At times, driving these bikes almost felt like defying physics. Driving through open fields, with rather strong headwinds did require us to bump up the level of electric support eventually, but it almost feels surreal to push the pedals and you feel the wind, but the force required to push does not square with the wind resistance you're feeling and it all doesn't make any sense, probably especially for someone like me who rides their bike every single day under any conditions.

We probably had an average speed of around 22-23 km/h, so a bit below the max supported speed (you can ride these bikes as fast as you want, but if you're quicker than 25 km/h, you won't get any electric support at all) and most of the time I rode in “eco” mode and it still felt pretty much effortless.

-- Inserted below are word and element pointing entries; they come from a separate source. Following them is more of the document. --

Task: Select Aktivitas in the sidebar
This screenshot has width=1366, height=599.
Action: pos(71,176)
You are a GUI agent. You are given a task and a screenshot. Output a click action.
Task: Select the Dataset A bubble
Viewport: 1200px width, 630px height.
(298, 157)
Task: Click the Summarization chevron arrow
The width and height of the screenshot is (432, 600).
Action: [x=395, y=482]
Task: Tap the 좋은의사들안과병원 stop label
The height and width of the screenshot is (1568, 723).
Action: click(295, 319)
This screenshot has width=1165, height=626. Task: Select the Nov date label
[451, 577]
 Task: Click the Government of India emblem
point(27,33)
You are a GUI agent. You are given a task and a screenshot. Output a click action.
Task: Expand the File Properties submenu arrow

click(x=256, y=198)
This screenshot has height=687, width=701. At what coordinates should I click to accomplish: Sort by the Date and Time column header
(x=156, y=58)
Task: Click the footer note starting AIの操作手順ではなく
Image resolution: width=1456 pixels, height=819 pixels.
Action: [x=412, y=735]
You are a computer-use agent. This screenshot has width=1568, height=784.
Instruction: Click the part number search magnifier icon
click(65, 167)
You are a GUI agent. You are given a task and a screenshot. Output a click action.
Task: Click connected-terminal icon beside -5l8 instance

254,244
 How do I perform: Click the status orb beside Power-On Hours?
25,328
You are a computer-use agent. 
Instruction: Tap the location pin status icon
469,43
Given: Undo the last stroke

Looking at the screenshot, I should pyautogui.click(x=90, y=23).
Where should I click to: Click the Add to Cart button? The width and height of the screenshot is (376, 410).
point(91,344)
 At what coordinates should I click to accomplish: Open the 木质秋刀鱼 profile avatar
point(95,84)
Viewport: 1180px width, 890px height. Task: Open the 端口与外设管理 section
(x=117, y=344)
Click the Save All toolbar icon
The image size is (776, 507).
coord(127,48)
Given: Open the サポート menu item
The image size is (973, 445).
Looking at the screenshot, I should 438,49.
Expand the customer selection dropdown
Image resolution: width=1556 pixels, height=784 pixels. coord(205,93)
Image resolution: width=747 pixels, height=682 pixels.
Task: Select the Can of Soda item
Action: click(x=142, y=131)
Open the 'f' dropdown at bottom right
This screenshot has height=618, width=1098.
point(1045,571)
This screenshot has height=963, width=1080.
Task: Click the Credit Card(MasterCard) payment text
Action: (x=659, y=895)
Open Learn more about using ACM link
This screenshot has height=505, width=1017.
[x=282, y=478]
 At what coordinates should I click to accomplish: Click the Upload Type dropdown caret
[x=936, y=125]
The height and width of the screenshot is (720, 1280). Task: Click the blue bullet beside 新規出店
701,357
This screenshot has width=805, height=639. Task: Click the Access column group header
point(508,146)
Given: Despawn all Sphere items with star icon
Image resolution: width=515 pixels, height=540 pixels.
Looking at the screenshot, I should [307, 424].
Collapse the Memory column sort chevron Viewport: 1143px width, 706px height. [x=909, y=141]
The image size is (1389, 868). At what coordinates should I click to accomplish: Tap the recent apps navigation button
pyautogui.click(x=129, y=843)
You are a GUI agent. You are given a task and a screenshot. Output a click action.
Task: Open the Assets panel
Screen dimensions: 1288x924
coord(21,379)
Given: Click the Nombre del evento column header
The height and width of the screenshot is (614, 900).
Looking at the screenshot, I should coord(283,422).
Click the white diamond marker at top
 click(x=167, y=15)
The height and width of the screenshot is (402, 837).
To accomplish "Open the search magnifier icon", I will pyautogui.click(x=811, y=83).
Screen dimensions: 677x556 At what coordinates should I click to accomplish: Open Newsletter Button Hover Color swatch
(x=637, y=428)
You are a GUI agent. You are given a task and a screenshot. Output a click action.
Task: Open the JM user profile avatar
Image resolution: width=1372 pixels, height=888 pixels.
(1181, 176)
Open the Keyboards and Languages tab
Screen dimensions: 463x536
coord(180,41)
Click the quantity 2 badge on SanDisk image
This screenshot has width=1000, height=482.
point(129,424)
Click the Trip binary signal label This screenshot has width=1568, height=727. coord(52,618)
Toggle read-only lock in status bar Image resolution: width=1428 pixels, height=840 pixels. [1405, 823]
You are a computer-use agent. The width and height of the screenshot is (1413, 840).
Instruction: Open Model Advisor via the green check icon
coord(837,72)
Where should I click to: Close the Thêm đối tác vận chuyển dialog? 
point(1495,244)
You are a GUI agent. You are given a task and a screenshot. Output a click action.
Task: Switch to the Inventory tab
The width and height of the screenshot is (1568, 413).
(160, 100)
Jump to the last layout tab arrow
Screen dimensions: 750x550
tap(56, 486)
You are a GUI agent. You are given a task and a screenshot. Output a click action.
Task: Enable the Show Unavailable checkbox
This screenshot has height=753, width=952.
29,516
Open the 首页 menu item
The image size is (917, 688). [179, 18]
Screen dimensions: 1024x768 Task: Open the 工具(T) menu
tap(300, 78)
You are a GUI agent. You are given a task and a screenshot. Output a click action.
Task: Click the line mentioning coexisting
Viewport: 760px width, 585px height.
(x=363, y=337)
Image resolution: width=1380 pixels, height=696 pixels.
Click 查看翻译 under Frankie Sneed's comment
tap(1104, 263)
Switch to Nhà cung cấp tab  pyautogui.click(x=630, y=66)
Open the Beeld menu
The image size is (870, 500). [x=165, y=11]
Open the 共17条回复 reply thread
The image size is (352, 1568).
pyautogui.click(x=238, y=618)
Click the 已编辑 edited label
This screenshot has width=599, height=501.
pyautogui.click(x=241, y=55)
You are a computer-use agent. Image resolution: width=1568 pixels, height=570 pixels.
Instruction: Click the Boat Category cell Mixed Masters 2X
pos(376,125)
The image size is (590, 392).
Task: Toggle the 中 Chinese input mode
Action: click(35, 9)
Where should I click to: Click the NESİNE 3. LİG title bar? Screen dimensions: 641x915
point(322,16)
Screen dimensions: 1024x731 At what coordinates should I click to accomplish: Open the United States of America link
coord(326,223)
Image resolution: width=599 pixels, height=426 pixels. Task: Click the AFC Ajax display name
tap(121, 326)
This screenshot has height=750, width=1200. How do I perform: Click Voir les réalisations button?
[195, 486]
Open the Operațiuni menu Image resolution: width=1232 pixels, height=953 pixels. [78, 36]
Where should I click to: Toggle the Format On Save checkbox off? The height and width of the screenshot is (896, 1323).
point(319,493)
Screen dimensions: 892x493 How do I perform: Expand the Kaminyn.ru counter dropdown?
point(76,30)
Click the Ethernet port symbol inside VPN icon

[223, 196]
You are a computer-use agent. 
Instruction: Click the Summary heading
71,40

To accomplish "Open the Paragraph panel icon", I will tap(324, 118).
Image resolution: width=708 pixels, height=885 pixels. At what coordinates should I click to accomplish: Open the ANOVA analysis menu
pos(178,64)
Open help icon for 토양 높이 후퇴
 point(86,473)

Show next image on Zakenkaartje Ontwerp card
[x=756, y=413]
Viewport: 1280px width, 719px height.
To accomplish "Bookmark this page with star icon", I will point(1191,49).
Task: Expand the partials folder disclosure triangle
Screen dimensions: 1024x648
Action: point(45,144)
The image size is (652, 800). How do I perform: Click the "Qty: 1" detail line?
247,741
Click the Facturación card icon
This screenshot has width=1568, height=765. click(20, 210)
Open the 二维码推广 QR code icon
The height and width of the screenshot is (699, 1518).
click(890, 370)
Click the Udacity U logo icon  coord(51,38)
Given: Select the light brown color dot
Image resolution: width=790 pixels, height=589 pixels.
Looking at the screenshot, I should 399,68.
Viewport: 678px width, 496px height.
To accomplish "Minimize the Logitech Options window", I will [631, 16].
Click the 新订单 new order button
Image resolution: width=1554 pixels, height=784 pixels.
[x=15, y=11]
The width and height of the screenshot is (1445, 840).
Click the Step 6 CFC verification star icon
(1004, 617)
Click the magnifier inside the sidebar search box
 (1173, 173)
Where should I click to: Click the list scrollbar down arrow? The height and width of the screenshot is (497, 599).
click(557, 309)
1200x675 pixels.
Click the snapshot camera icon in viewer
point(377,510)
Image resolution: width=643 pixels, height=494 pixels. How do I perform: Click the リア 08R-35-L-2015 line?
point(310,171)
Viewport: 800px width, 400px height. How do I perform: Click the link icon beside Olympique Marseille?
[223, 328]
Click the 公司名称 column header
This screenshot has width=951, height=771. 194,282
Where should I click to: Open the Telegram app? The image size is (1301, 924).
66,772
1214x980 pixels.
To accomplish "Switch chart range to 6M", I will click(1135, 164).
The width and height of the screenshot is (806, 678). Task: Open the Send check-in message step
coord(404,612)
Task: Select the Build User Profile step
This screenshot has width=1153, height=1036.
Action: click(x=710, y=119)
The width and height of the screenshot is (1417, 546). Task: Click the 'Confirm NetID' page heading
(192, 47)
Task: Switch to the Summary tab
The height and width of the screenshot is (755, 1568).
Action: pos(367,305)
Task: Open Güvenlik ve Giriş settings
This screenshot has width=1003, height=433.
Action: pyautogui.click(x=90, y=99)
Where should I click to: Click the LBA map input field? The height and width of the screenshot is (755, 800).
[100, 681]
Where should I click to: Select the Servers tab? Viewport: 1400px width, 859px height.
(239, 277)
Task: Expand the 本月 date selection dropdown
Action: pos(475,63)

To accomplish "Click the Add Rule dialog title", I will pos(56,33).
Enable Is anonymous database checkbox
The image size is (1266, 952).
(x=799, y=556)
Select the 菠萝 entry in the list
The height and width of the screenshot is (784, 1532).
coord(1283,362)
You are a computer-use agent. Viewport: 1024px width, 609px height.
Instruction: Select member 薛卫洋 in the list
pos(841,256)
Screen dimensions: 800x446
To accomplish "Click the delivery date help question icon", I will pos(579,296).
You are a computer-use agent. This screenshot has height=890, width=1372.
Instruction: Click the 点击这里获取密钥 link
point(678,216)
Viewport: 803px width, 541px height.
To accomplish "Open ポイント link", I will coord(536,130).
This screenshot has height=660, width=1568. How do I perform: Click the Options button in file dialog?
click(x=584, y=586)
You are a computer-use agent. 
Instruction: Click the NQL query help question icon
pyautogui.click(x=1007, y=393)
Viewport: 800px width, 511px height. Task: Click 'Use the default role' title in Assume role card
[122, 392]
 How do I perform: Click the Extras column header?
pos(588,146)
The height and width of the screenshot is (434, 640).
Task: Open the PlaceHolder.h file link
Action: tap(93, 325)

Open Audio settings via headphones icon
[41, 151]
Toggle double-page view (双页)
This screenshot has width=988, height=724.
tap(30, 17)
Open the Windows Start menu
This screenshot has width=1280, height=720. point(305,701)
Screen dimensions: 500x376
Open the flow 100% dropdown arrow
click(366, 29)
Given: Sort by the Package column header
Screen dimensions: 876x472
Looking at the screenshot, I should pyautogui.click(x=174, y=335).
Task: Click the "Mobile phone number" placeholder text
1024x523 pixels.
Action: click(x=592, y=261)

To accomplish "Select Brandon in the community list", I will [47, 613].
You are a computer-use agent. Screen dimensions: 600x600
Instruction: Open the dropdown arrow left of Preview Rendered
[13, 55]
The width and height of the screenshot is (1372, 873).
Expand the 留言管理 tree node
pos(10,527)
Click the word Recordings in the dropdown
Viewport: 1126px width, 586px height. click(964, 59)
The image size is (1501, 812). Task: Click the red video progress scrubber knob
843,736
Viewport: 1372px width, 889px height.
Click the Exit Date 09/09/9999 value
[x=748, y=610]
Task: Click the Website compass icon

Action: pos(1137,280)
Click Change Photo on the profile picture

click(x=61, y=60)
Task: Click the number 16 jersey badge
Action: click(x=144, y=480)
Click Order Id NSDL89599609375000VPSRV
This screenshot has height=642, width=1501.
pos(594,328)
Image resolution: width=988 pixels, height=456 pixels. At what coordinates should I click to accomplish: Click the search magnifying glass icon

And it was really great to be able, for example to climb a dike, to just bump up the support from Eco to Tour to Sport to Turbo and just feel your own pedal power being multiplied by a bit of clever motor driving electronics.

So now that I have experienced that magic, how does that change my perception of e-bikes in general?

Good enough

First of all, it seems clear to me now that e-bike tech is already firmly in the “good enough” stage of product development and it will hopefully get a bit cheaper over time, the batteries maybe a bit smaller and lighter (or, if you choose, a bit more far reaching), but at its current state with ranges of well beyond 100km for one charge, it should be good enough for any sort of urban and suburban commuter use. I know I am just late to the game and this state has been probably reached quite a couple of years ago, but the exploding amount of e-bikes I encounter on the streets every day seems to suggest that some sort of threshold has been passed quite recently.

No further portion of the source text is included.